*** Block opens ***

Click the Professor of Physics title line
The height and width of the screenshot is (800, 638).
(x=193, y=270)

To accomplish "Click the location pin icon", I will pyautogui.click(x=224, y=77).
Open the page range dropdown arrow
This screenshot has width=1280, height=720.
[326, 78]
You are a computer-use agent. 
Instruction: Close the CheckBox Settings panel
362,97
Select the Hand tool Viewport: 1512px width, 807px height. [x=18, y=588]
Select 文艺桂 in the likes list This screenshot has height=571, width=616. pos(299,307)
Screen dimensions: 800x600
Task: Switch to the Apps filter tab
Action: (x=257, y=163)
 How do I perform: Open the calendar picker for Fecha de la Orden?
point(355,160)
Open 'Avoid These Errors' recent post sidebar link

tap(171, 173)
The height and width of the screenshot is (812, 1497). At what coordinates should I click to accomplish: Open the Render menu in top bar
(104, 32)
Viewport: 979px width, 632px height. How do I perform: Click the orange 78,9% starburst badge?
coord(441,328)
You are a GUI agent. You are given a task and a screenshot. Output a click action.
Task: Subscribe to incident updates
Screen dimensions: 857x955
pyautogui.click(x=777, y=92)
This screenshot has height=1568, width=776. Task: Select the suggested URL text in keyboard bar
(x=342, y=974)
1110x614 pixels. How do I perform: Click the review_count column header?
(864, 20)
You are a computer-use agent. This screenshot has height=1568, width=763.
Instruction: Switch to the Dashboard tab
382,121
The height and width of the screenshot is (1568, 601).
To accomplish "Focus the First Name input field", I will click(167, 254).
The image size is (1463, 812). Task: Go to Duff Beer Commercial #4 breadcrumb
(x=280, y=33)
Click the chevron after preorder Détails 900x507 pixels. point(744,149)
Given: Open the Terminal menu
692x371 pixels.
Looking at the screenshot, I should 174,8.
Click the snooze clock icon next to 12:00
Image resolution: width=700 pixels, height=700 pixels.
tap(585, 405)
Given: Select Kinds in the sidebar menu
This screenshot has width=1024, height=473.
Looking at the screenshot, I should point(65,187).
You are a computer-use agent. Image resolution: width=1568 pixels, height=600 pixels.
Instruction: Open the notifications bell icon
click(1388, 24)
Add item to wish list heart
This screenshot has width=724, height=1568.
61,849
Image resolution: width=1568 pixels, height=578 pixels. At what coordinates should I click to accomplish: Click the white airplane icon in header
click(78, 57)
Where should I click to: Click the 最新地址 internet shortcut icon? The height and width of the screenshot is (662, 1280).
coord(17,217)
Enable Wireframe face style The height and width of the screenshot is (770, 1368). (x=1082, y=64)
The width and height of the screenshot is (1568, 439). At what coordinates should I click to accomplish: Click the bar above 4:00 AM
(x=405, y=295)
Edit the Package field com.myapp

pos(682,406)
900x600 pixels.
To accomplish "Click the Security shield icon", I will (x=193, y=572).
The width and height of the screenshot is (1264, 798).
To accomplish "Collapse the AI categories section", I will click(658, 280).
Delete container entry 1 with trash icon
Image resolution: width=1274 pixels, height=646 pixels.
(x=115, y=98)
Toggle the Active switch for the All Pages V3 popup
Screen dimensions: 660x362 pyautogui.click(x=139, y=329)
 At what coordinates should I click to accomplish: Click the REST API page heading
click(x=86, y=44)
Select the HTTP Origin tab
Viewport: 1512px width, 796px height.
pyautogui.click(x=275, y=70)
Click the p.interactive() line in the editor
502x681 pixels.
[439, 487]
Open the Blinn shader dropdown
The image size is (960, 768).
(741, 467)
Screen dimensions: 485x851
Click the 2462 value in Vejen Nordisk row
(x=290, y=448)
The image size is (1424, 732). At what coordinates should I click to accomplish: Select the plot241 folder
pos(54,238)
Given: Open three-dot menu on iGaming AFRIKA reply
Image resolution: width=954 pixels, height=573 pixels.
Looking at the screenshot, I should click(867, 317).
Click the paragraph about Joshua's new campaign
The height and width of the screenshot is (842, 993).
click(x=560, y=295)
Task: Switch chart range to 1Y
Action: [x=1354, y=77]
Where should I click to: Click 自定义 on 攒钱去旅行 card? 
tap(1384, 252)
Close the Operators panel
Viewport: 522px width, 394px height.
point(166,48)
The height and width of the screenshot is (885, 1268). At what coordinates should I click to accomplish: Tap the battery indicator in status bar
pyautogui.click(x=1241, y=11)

*** Block closes ***

▶ TO DO: Among the lines above, return those that contain the string "dropdown".

▶ ANSWER TO THIS TASK:
Open the page range dropdown arrow
Open the Blinn shader dropdown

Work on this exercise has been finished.